### LAVORO RICHIESTO
Sapresti proseguire il brano sulle intercettazioni telefoniche riportato qui sotto, scrivendo il seguito che viene dopo la sua ultima frase?

L’obiettivo dichiarato con orgoglio da Silvio Berlusconi è di ridurre al 10% di quello attuale il volume delle intercettazioni telefoniche.
Dunque per raggiungere cotale scopo dopo le campagne mediatiche sulla quantità mirabolante degli intercettati, confusi consapevolmente con le utenze (Totò Cuffaro ne aveva a disposizione quasi una quarantina), sul numero complessivo “indegno di un paese civile”, solo in quanto in Italia vengono disposte unicamente dal magistrato e sono soggette a tutte le garanzie previste dal codice di procedura penale, sull’entità della spesa, dovuta in grandissima parte dalla cattiva gestione del ministero, bisognava anche creare “lo scandalo del secolo”.

### CONTENUTO DEI DATI
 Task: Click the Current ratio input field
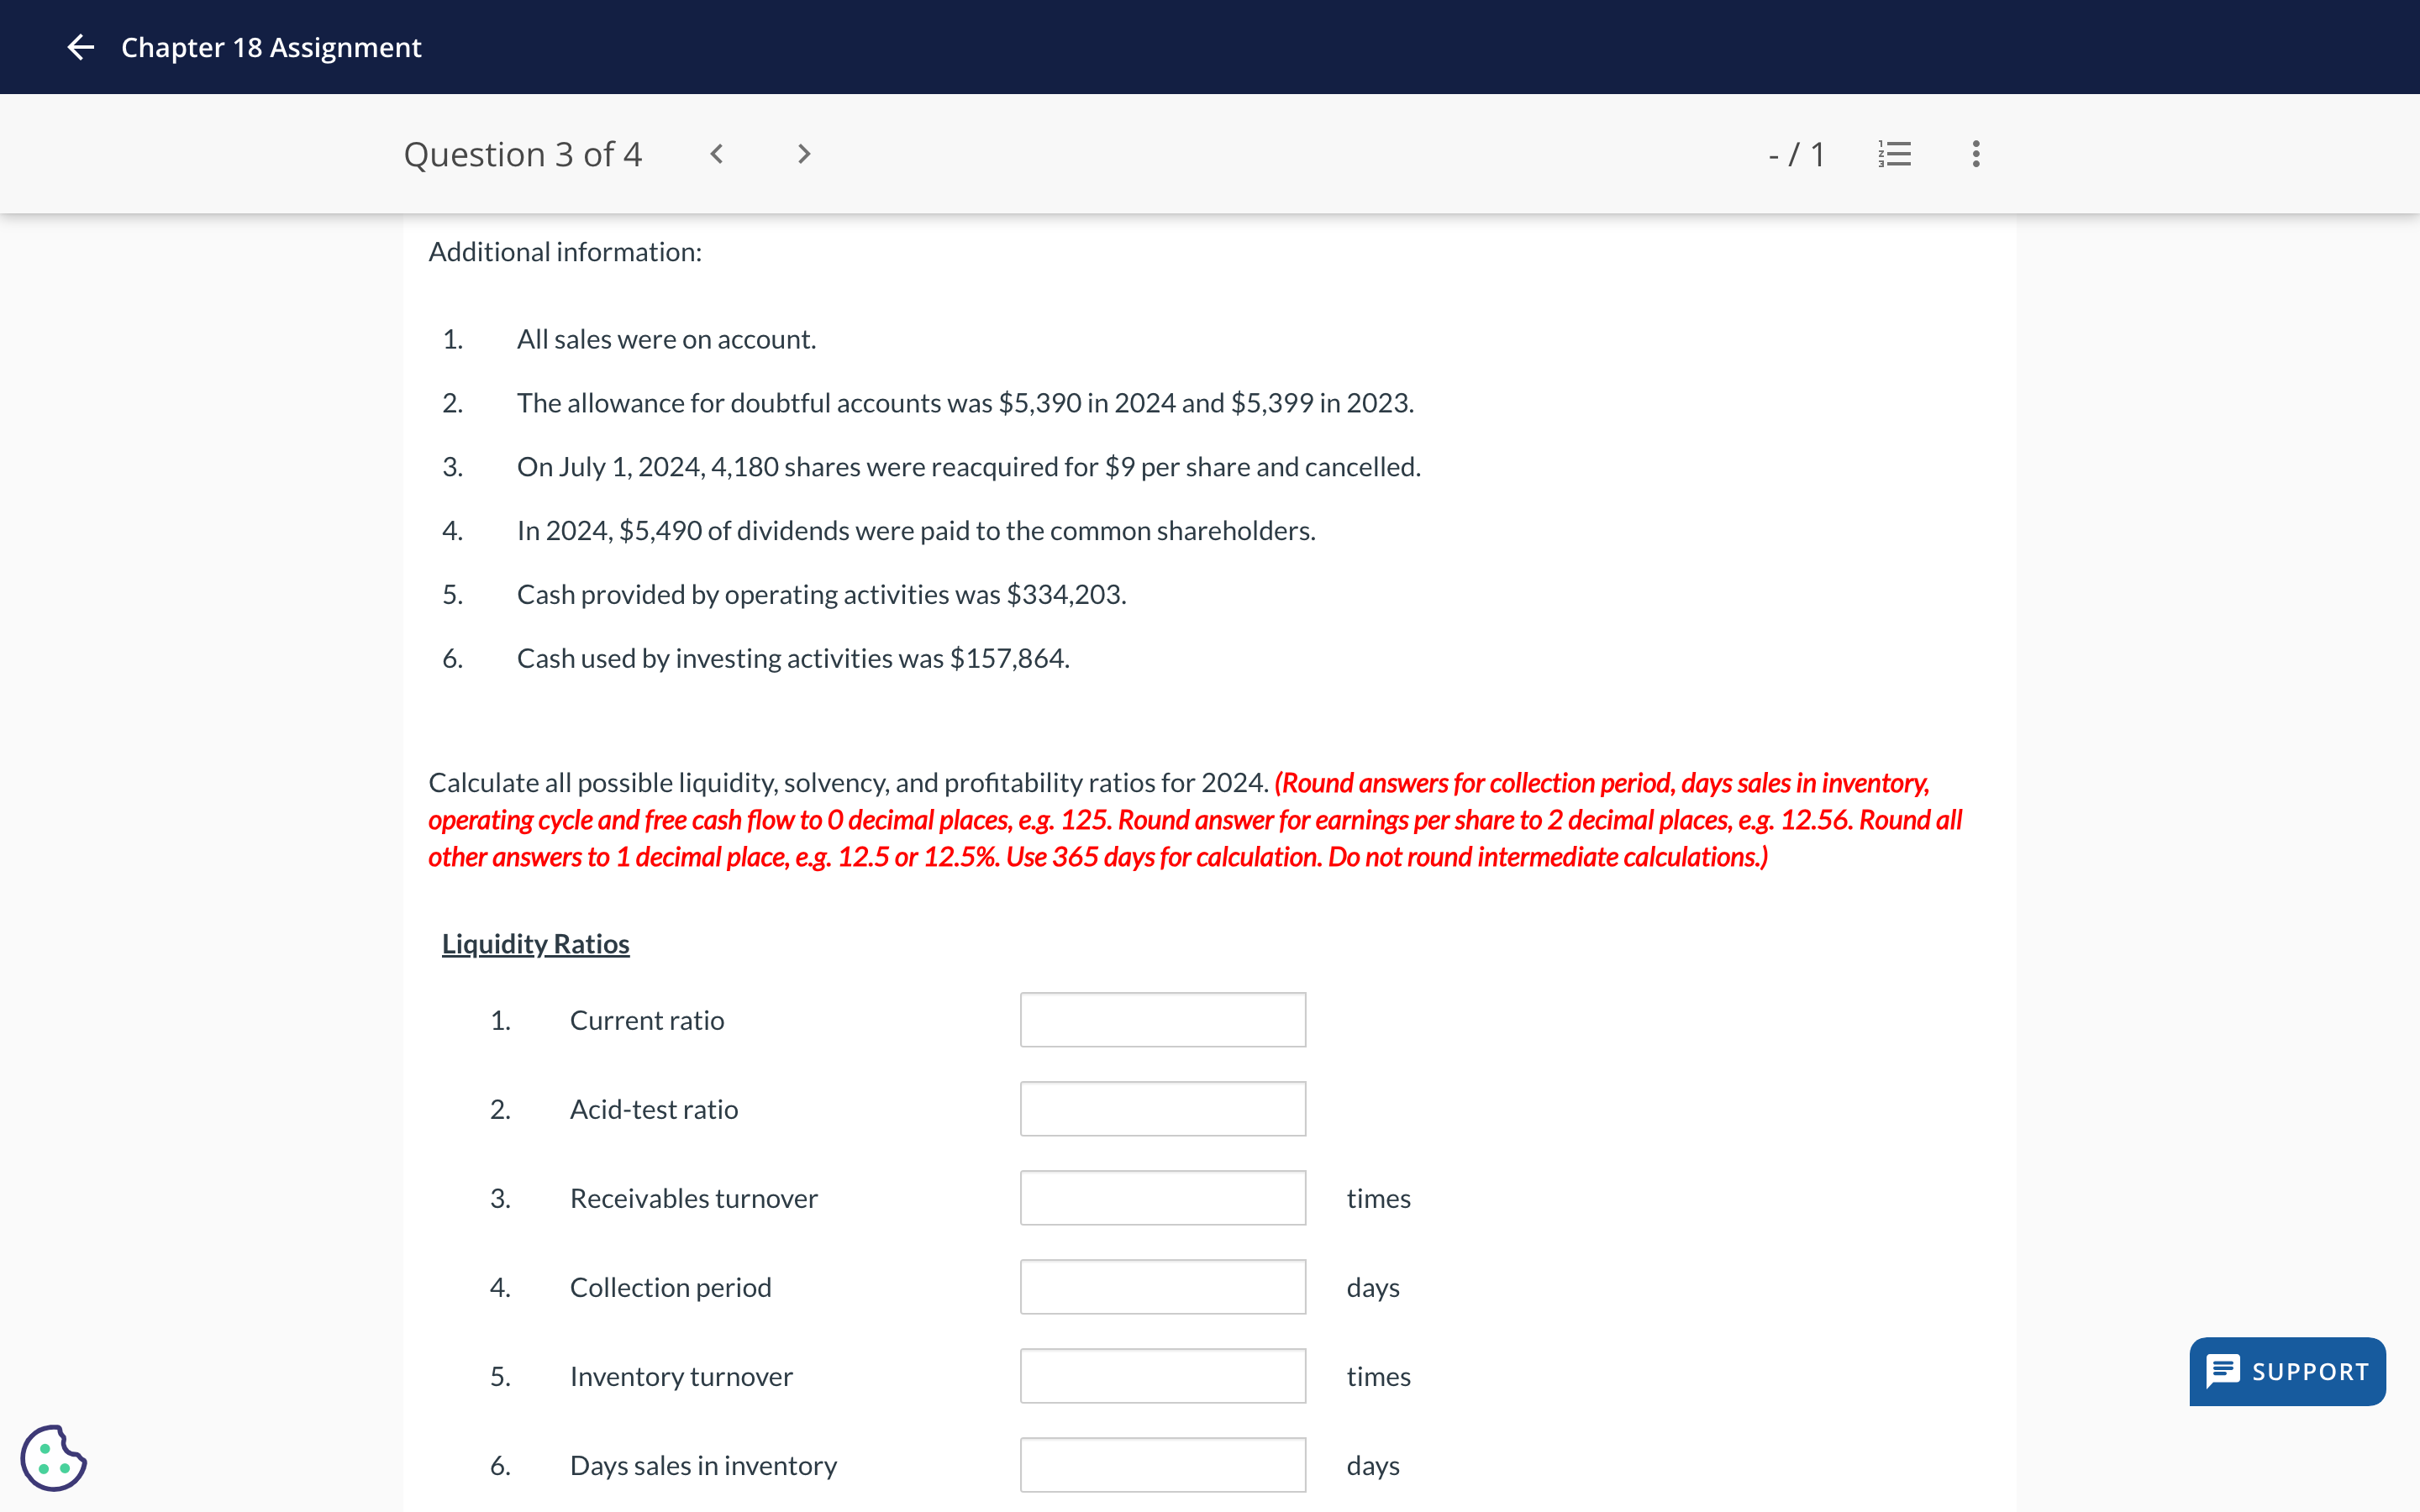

### ESITO ESERCIZIO
Anche con una platea di industriali il presidente del Consiglio si è divertito ad invitare ad alzare la mano chi ritiene di non essere intercettato, riuscendo prevedibilmente a non trovare nessuno che volesse fare una così meschina figura; d’altronde a ridosso dell’estate da leoni dei furbetti del quartierino incoraggiato, da Fede-Vespa anche Massimo D’Alema si lamentava con allarmato compiacimento che ogni volta che sollevava la cornetta, il primo saluto era sempre per l’ufficiale di polizia che lo stava interecettando. Chissà se erano così gentili anche i suoi interlocutori.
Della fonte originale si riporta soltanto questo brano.